Method: Data will be collected at two stages: before and after the introduction of CRP-testing in the clinics. The interviews will be semi-structured and face-to-face. The questions will be open-ended and explore the clinicians experience in daily work. Stage 1 will be carried out before the CRP-intervention is rolled out. Participants (15 healthcare workers). An interview guide will be developed and the questions will comprise how clinicians handle the diagnostic process; what they find to be easy and difficult when seeing patients respiratory symptoms. Stage 2 will be carried out when clinicians have been using CRP in 8 weeks. Interviews will ascertain enablers and barriers to intervention and will assess intervention research outcomes such as acceptability, adoption, appropriateness, feasibility and sustainability.
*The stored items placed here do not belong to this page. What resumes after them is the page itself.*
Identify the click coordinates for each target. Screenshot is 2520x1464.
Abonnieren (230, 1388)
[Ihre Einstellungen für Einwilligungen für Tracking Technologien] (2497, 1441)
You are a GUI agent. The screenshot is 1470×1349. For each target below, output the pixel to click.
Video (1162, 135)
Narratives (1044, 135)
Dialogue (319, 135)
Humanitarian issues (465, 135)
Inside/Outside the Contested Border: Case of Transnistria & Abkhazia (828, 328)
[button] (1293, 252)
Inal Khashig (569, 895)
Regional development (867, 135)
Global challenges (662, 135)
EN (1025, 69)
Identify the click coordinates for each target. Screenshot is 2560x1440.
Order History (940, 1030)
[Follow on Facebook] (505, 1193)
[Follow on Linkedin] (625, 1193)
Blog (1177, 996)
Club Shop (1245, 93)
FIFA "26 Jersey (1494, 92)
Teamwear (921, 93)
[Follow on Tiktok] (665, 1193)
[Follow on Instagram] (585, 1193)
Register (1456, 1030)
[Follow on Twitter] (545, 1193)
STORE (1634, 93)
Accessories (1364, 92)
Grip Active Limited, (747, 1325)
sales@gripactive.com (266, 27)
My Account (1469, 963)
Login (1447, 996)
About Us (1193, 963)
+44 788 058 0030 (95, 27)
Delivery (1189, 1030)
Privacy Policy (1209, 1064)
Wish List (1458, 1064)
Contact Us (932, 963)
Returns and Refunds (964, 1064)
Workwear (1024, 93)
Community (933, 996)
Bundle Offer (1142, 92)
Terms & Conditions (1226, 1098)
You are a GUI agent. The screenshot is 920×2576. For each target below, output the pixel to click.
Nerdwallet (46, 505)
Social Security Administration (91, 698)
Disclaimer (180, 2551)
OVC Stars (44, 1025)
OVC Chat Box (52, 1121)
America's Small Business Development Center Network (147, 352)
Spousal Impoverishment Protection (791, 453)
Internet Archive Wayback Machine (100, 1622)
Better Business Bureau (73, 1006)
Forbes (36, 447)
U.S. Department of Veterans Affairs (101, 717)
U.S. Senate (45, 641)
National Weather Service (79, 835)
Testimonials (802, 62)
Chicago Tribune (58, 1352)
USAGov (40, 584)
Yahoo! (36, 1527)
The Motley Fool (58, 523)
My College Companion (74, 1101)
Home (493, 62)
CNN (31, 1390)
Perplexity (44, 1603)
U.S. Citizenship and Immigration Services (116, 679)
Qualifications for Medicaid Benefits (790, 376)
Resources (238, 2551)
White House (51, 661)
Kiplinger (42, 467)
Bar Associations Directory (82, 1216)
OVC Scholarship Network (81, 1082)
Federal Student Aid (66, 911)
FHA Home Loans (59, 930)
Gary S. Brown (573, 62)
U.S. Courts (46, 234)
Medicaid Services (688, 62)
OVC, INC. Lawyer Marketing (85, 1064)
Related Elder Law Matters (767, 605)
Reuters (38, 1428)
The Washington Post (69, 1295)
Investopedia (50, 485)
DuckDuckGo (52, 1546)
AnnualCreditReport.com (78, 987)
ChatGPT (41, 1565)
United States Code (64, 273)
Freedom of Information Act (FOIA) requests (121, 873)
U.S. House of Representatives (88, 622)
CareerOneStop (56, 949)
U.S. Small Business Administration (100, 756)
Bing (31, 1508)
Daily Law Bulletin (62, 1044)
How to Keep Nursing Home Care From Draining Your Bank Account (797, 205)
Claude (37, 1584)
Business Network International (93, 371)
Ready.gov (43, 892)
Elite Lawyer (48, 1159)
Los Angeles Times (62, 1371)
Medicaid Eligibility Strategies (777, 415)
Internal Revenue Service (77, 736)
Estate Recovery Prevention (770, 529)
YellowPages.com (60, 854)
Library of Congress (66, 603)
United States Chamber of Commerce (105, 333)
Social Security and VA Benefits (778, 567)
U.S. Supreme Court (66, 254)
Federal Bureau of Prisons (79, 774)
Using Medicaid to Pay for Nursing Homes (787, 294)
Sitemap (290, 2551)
Results: The data analysis for Stage 1 is in process. The data collection of Stage 2 is ongoing. We expect data collection to be completed in the end of March 2023 and plan to complete the thematic analysis for both stages in mid-April.
Discussion: Healthcare professionals really crave the help in clinical practice in the form of CRP POCT, but they do not connect the problem of antibiotic resistance with CRP testing, but rather think that CRP should be used only in rheumatology. The main barrier in this implementation, health workers see in the poor supply of reagents in the future.